Op. Dr. Kenar, “Görme kalitesinde azalma, bulanık görme, görme alanında karartı görme, kılcal kan damarlarının hasarlanması, göz retinasında kanama, baş ağrısının eşlik ettiği çift görme hipertansif retinopatinin geliştiği şahıslarda oluşabilecek belirtilerdir” tabirlerini kullandı.
DİYABETİK VE HİPERTANSİF RETİNOPATİ NASIL TEDAVİ EDİLİR?
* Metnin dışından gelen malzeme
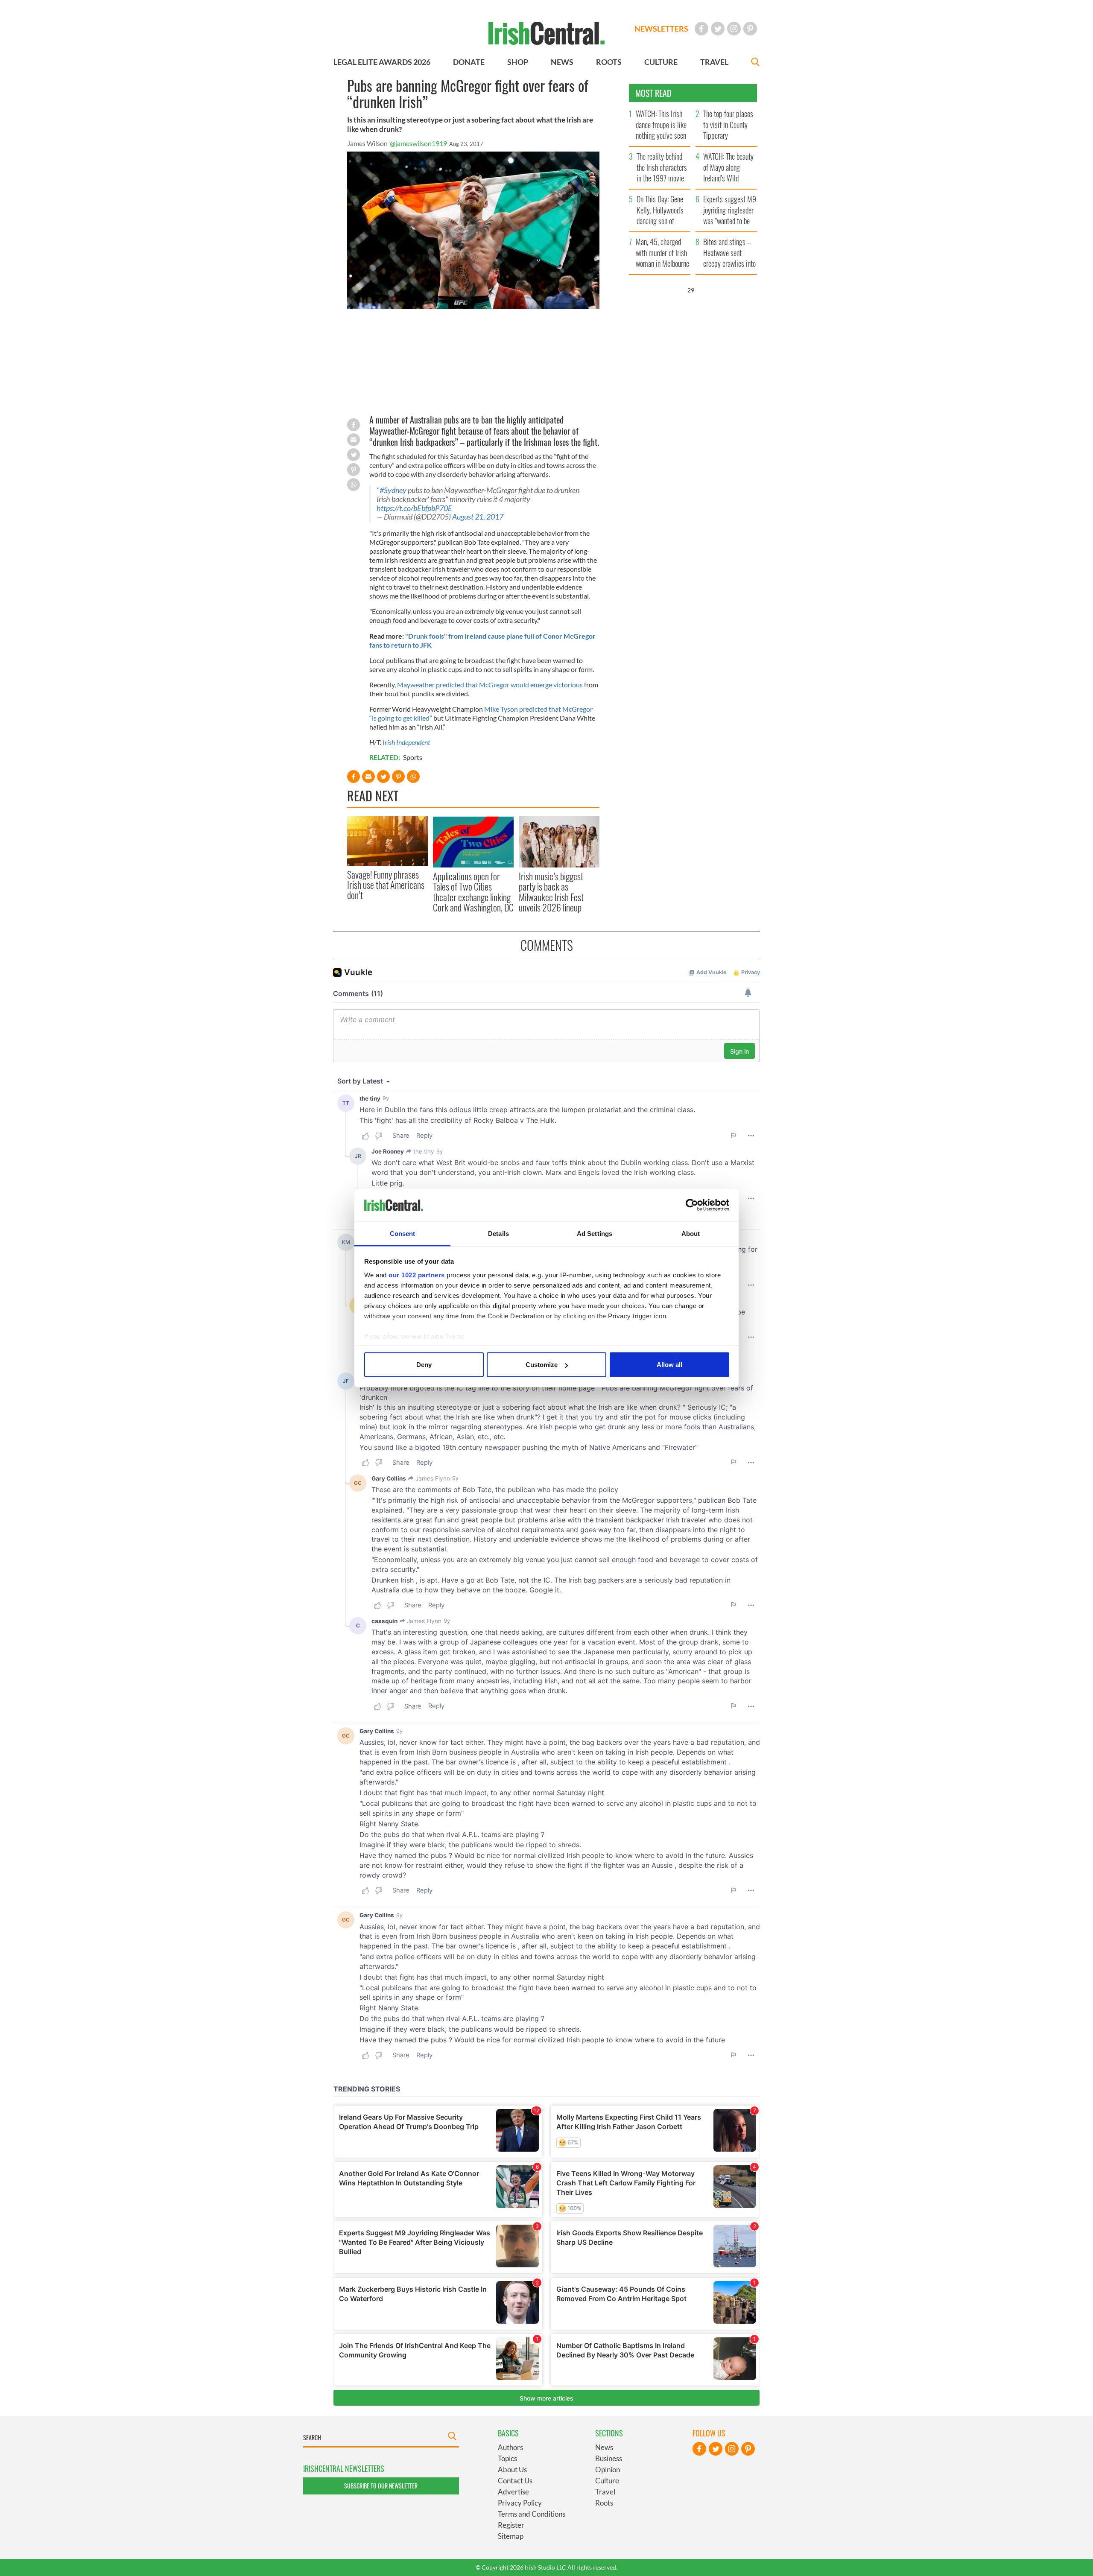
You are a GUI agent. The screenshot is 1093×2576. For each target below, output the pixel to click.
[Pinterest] (750, 28)
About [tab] (690, 1233)
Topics (507, 2458)
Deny (424, 1364)
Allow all (669, 1364)
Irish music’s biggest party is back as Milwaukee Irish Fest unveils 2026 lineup (551, 891)
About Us (512, 2469)
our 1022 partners (417, 1274)
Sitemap (510, 2536)
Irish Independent (406, 742)
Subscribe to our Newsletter (381, 2485)
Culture (607, 2480)
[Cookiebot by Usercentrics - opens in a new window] (692, 1205)
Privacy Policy (520, 2502)
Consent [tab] (402, 1233)
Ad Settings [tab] (594, 1233)
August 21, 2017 (477, 516)
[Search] (755, 63)
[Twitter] (718, 28)
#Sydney (393, 490)
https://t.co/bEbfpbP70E (414, 508)
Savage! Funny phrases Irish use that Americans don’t (385, 884)
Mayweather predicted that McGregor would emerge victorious (490, 685)
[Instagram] (734, 28)
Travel (605, 2491)
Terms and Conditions (531, 2513)
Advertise (513, 2491)
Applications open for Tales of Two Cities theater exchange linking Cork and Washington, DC (473, 891)
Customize (542, 1364)
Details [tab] (498, 1233)
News (604, 2447)
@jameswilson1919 (418, 143)
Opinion (607, 2469)
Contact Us (515, 2480)
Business (608, 2458)
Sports (412, 757)
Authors (510, 2447)
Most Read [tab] (653, 93)
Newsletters (661, 28)
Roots (604, 2502)
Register (511, 2525)
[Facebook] (701, 28)
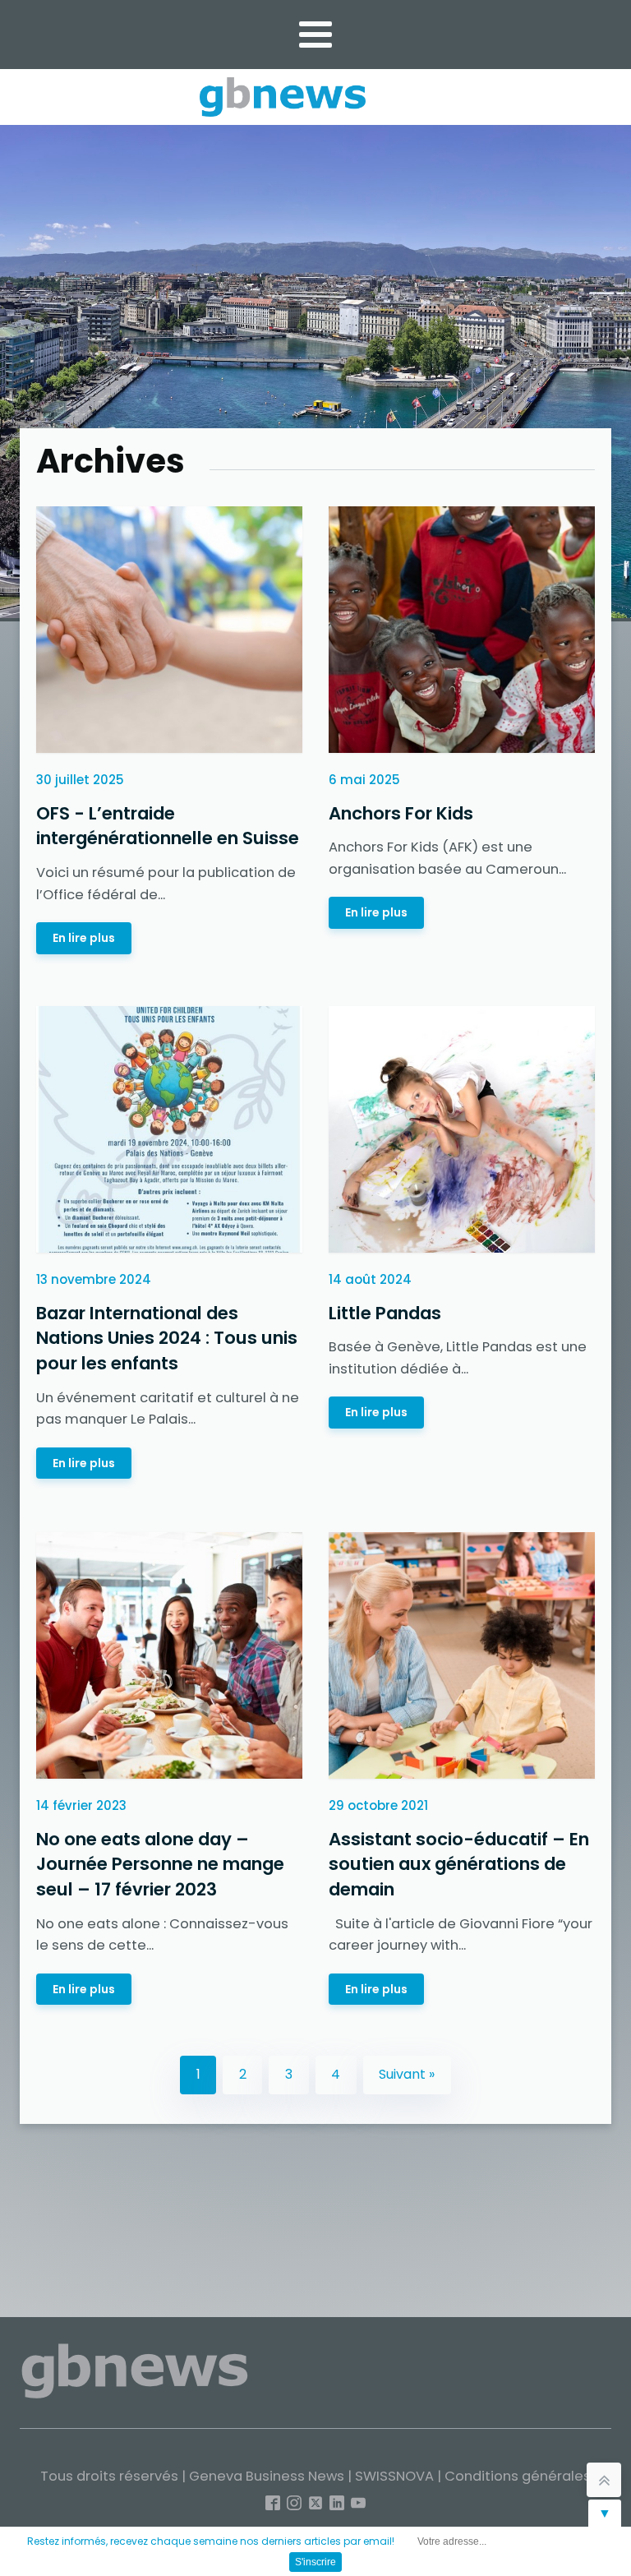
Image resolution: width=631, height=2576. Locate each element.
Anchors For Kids (401, 813)
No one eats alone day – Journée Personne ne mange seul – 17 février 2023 (160, 1863)
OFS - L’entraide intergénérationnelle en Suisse (167, 826)
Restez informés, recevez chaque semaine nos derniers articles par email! (210, 2541)
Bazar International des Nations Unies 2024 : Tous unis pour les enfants (166, 1338)
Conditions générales (517, 2476)
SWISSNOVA (394, 2476)
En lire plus (84, 938)
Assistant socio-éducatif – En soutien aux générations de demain (459, 1863)
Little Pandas (385, 1313)
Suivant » (407, 2074)
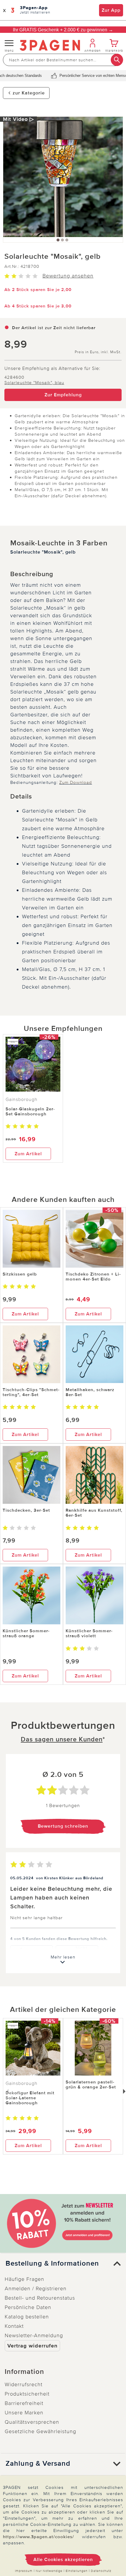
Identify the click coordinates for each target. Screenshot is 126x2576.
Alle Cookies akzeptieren (63, 2560)
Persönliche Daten (28, 2307)
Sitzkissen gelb (20, 1274)
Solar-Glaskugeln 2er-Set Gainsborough (30, 1111)
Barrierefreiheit (24, 2403)
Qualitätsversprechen (32, 2422)
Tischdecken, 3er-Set (26, 1510)
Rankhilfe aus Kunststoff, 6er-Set (94, 1513)
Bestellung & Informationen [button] (52, 2263)
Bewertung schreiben (63, 1826)
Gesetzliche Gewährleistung (40, 2431)
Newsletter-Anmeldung (34, 2335)
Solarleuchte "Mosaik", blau (34, 382)
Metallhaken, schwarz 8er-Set (90, 1392)
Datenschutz (101, 2571)
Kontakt (14, 2326)
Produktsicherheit (27, 2394)
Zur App (111, 10)
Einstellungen (77, 2571)
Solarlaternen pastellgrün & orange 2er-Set (91, 2084)
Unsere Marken (24, 2412)
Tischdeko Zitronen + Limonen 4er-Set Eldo (93, 1276)
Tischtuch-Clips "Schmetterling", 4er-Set (31, 1392)
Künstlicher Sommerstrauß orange (26, 1633)
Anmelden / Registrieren (36, 2288)
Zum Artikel (28, 1154)
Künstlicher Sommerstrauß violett (89, 1633)
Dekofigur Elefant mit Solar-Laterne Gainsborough (30, 2097)
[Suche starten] (117, 60)
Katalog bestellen (27, 2316)
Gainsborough (22, 1099)
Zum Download (75, 782)
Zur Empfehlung (63, 395)
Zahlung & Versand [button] (38, 2463)
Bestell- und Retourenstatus (40, 2298)
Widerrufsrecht (23, 2384)
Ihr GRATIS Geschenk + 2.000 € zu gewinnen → (63, 29)
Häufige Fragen (24, 2279)
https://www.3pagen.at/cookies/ (38, 2536)
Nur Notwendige (49, 2571)
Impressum (24, 2571)
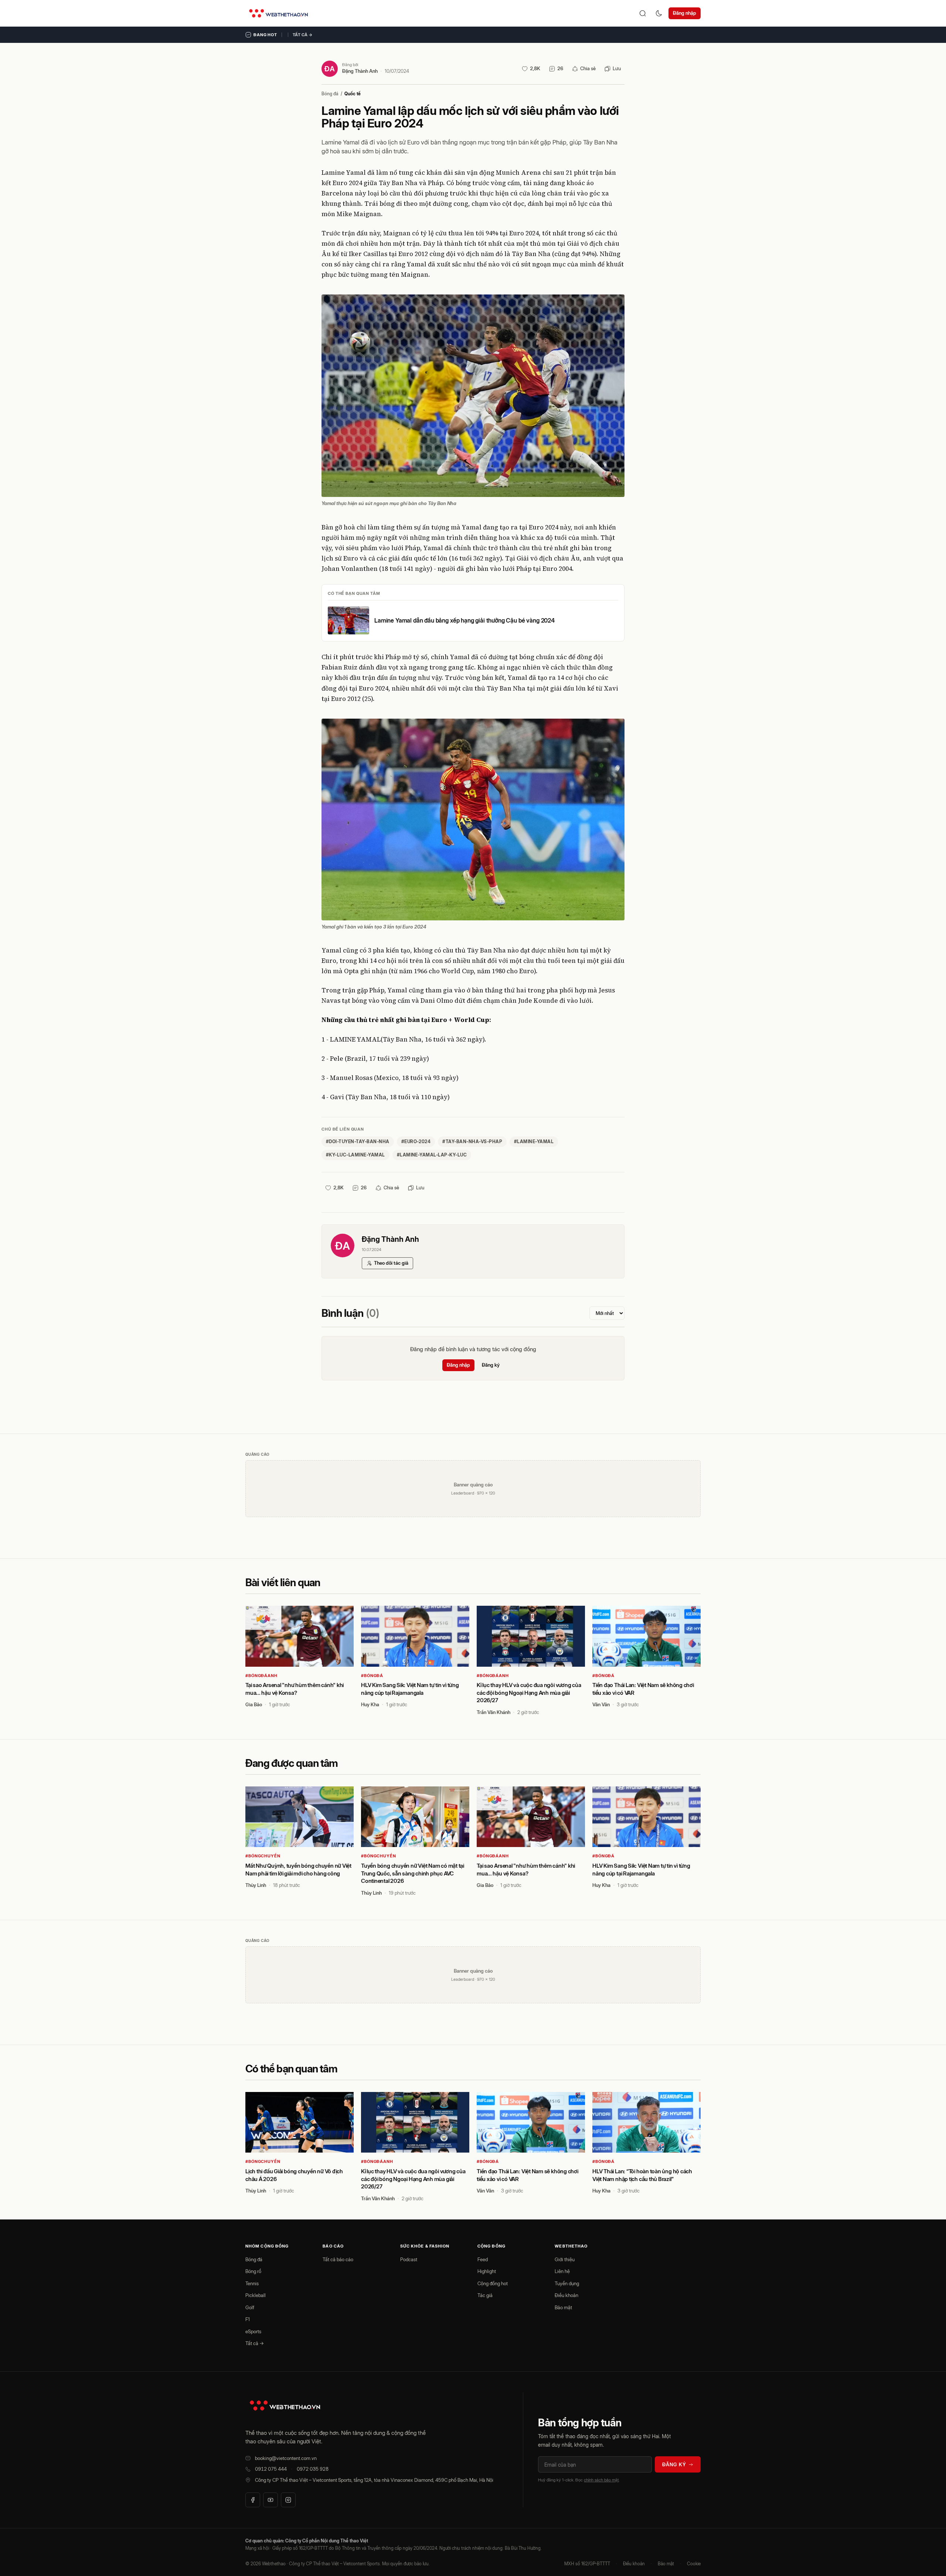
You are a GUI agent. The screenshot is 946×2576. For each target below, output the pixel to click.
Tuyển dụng (567, 2283)
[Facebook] (252, 2499)
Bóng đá (329, 93)
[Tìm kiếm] (642, 13)
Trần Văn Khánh (493, 1712)
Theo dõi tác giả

Şeker hastalarında gelişen diyabetik retinopati için erken evrede hudutlu seviyede bir tedavi imkanı olduğunu söyleyen Göz Hastalıkları Uzmanı Uzm. Dr. Fatih Kenar, “Bu hastaların nizamlı olarak göz tabiplerine gitmeleri, muayene olmaları kıymet arz eder. Nizamlı muayenenin gayesi hastalarda gelişen retinopatinin tedavi gerektirecek seviyeye ulaşıp ulaşmadığının nizamlı halde değerlendirilmesidir. Tertipli göz muayenesi dışında kan şekeri, kan kolesterolü ve kan basıncı seviyelerinin de sistemli denetim edilmesi şeker hastalarının takibi için değerli parametrelerdir. Diyabetik retinopatinin ileri evrelerinde durumun ciddiyetine nazaran tedavinin biçimine karar verilir. Argon Lazer Fotokoagülasyon (ALFK) gelişebilecek görme kaybını engelleyici tesir gösterebileceği için değerli bir tedavi sistemidir. Lazer kullanılarak gerçekleştirilen bu prosedürün gayesi şeker hastalığına bağlı hasarlanmış kan damarlarının denetim altına alınmasıdır” dedi.
“DÜZENLİ GÖZ MUAYENESİ OLUN”
İstikrarlı ve sağlıklı beslenmenin ehemmiyetine vurgu yapan Uzm. Dr. Kenar, “Yüksek tansiyon hastalarının da şeker hastaları üzere tertipli olarak göz muayenesi olmaları değerli bir bahistir. Hipertansif retinopati hastalarında ilaç ve ömür biçimi değişiklikleri bir kombinasyon halinde uygulanarak kan basıncının olağan sonlarda tutulması sağlanır. İstikrarlı ve sağlıklı beslenme, tuz tüketimini sınırlama, tütün kullanımını sonlandırma ve nizamlı fizik aktivite yüksek kan basıncı hastalarında önerilen ömür usulü değişiklikleri ortasındadır. Yüksek kan basıncı hastalarında hipertansif retinopati gelişiminin ileri vakitlerde gerçekleşebilecek bir inme için risk faktörü olarak kabul edilmesinden ötürü dikkat edilmesi gerekir” diye konuştu.